A0427
Title: Iterative methods for Vecchia-Laplace approximations for latent Gaussian process models
Authors: Pascal Kuendig - Lucerne University of Applied Sciences and Arts (Switzerland) [presenting]
Fabio Sigrist - ETH Zurich (Switzerland)
Abstract: Latent Gaussian process (GP) models are flexible probabilistic non-parametric function models. Vecchia approximations are accurate approximations for GPs to overcome computational bottlenecks for large data, and the Laplace approximation is a fast method with asymptotic convergence guarantees to approximate marginal likelihoods and posterior predictive distributions for non-Gaussian likelihoods.
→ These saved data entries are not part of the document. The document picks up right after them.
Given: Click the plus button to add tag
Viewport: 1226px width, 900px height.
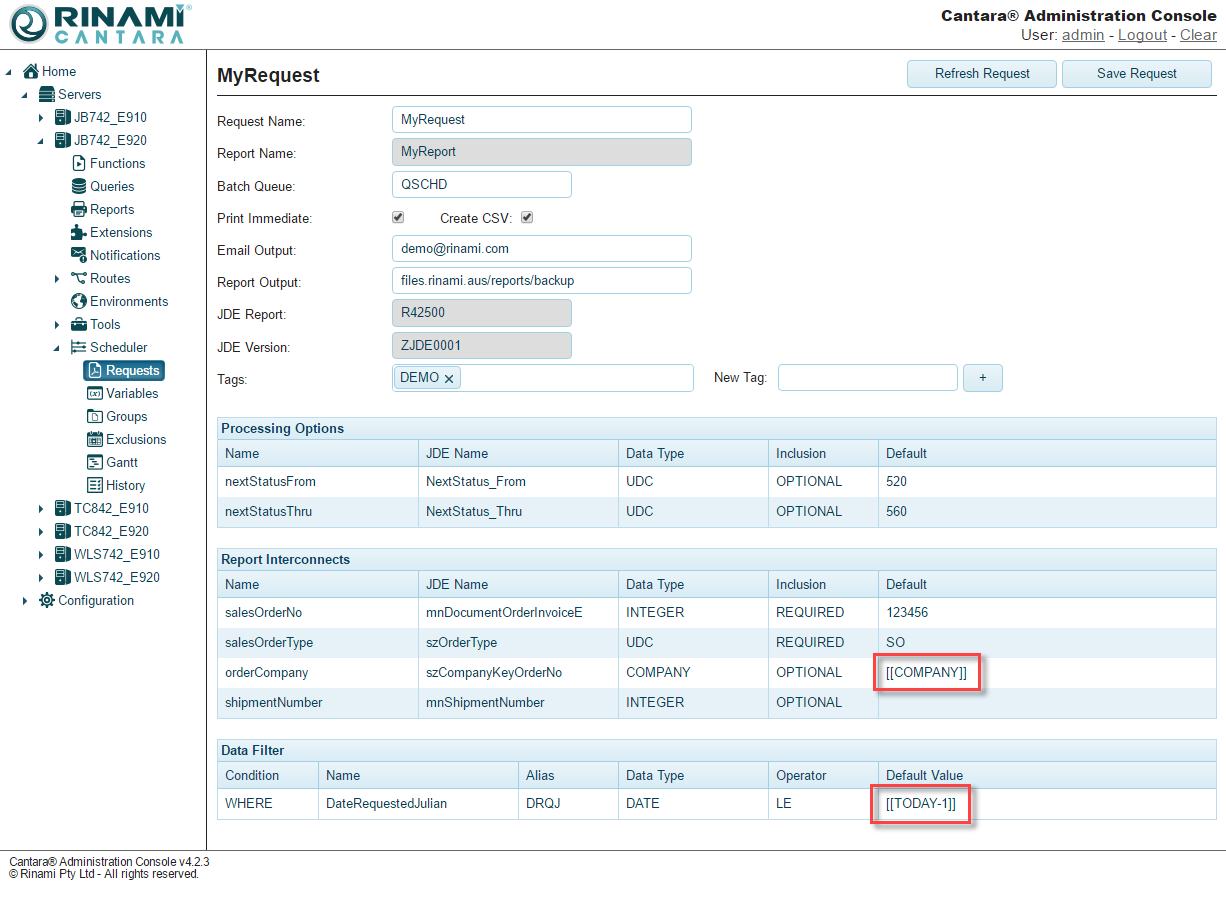Looking at the screenshot, I should click(982, 377).
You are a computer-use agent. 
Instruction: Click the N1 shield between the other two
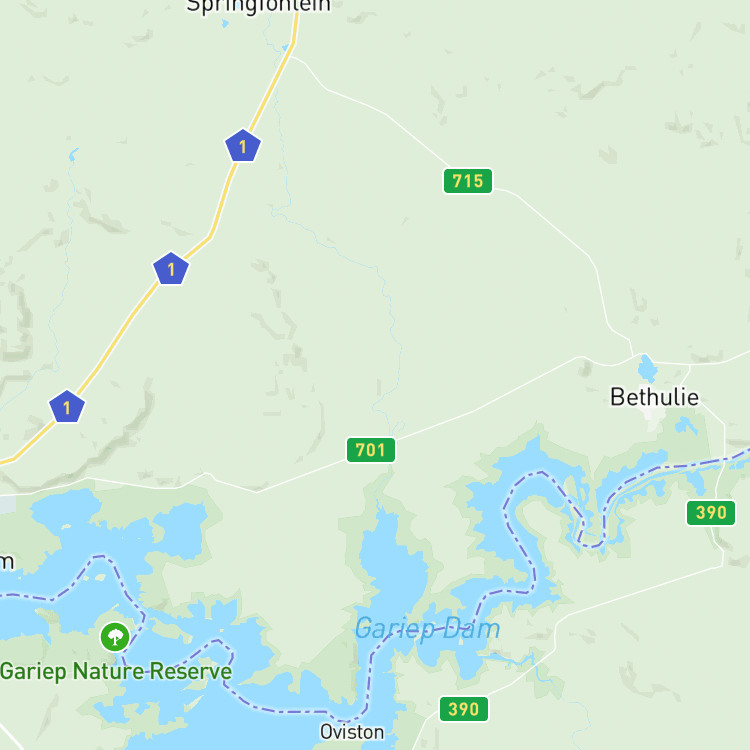coord(171,268)
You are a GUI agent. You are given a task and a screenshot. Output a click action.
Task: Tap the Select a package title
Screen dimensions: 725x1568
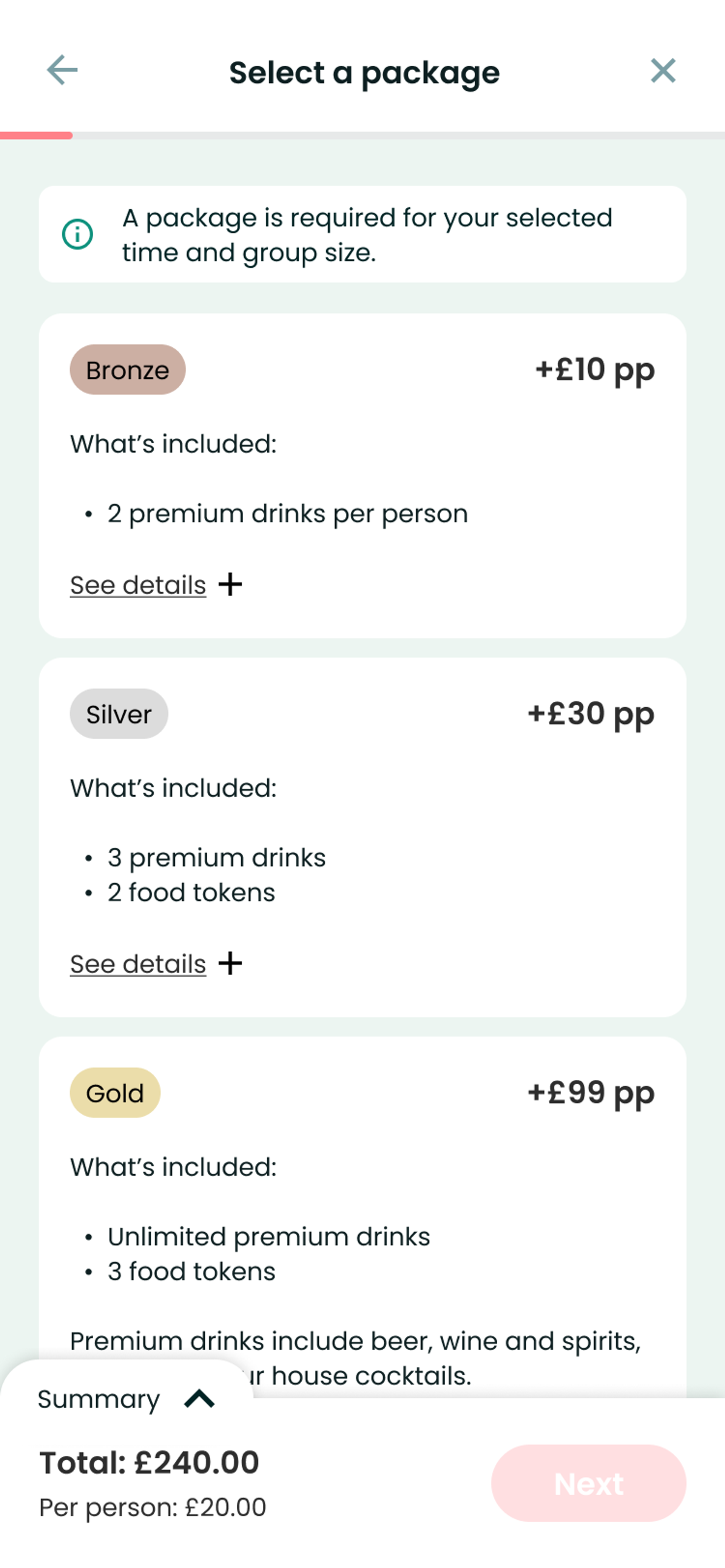coord(364,73)
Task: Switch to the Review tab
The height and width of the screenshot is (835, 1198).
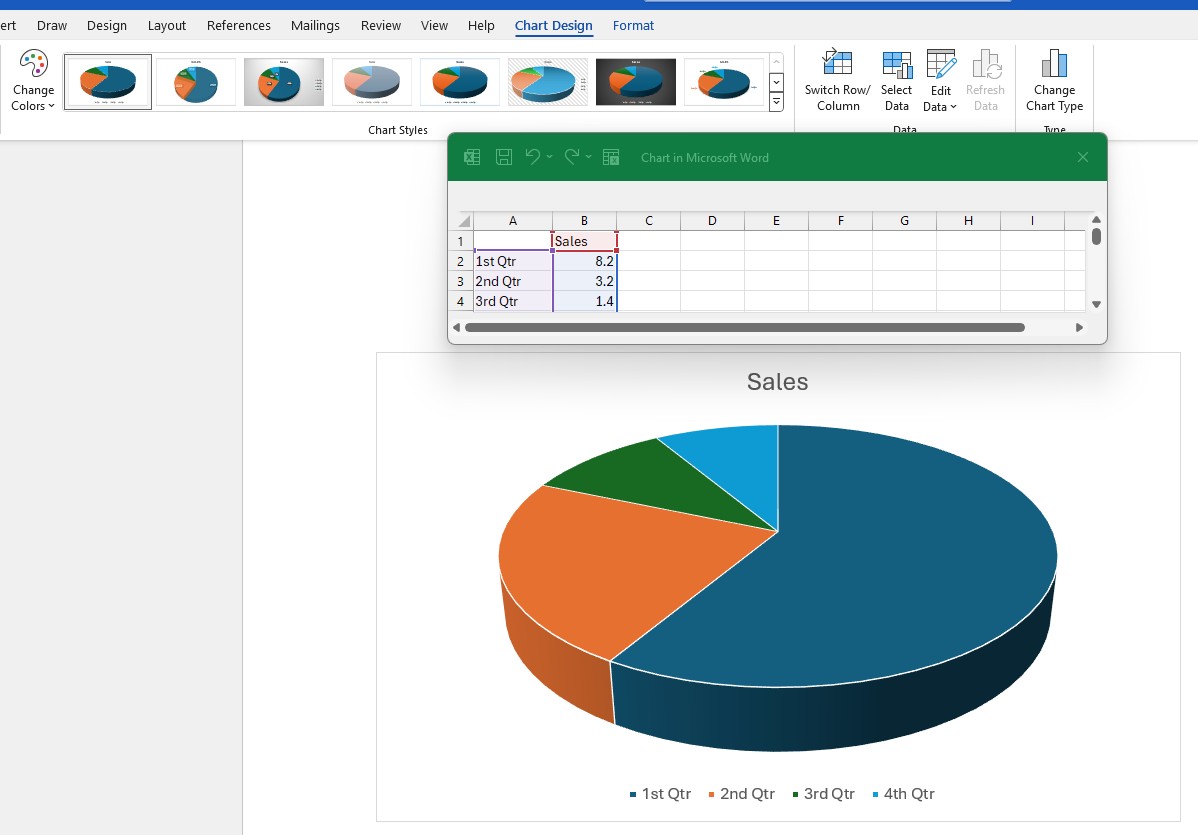Action: (381, 25)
Unfortunately, the computational complexity of combined Vecchia-Laplace approximations grows faster than linearly in the sample size when used in combination with direct solver methods such as the Cholesky decomposition. Computations with Vecchia-Laplace approximations can thus become prohibitively slow precisely when the approximations are usually the most accurate, i.e., on large data sets. Iterative methods are presented to overcome this drawback. Among other things, several preconditioners are introduced and analyzed, new convergence results are derived, and novel methods are proposed for accurately approximating predictive variances. The proposed methods are analyzed theoretically and in experiments with simulated and real-world data. In particular, a speed-up of an order of magnitude compared to Cholesky-based calculations and a threefold increase in prediction accuracy in terms of the continuous ranked probability score compared to a state-of-the-art method on a large satellite data set are obtained.